→ Source excerpt
Under the first prong, “to be subject to specific jurisdiction the defendant must purposefully direct its activities toward the forum state, purposefully avail itself of the privileges of conducting activities there, or engage in some combination thereof.” Impossible Foods Inc. v. Impossible X LLC, 80 F.4th 1079, 1088 (9th Cir. 2023) (quotation omitted). When the claims at issue are torts and the defendant's conduct “primarily occurs outside the forum state, [I] generally apply the purposeful direction test and look to whether the defendant expressly aimed acts at the forum state knowing that they would harm the plaintiff there.” Id. To purposefully direct conduct at the forum state, “the defendant must have allegedly (1) committed an intentional act, (2) expressly aimed at the forum state, (3) causing harm that the defendant knows is likely to be suffered in the forum state.” Davis v. Cranfield Aerospace Sols., Ltd., 71 F.4th 1154, 1162-63 (9th Cir. 2023) (quotation omitted). The defendant's act may be directed at Nevada “even if it occurred elsewhere.” Id. at 1163. In contrast, a defendant purposefully avails herself of the forum state when she “purposefully avails [herself] of the privilege of conducting activities within the forum State, thus invoking the benefits and protections of its laws, and in return submits to the burdens of litigation in the State.” Id. (simplified). Because Sternberg's claims are torts and CSLT's alleged conduct took place in California, the purposeful direction test is more applicable, but I consider both tests.

→ Material provided

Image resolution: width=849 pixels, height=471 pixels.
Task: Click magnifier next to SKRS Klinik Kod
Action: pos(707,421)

* * *

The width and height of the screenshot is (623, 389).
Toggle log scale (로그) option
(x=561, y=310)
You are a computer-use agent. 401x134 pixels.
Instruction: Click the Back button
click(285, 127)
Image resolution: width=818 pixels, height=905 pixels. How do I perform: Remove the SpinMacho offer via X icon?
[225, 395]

→ Description of the task
Can you continue the passage on specific personal jurisdiction from its last sentence, taking the court's analysis further?

→ Output for this task
In analyzing specific jurisdiction, I “focus[] on the relationship among the defendant, the forum, and the litigation.” Walden v. Fiore, 571 U.S. 277, 283-84 (2014) (simplified). That “relationship must arise out of contacts that the defendant himself creates with the forum State.” Id. at 284 (simplified). It cannot be based on the “random, fortuitous, or attenuated contacts” the defendant “makes by interacting with other persons affiliated with the State,” or on the plaintiff's “unilateral activity.” Id. at 286 (simplified). The “defendant's suit-related conduct must create a substantial connection with the forum State.” Id. at 284. Thus, the “analysis looks to the defendant's contacts with the forum State itself, not the defendant's contacts with persons who reside there.” Id. at 285.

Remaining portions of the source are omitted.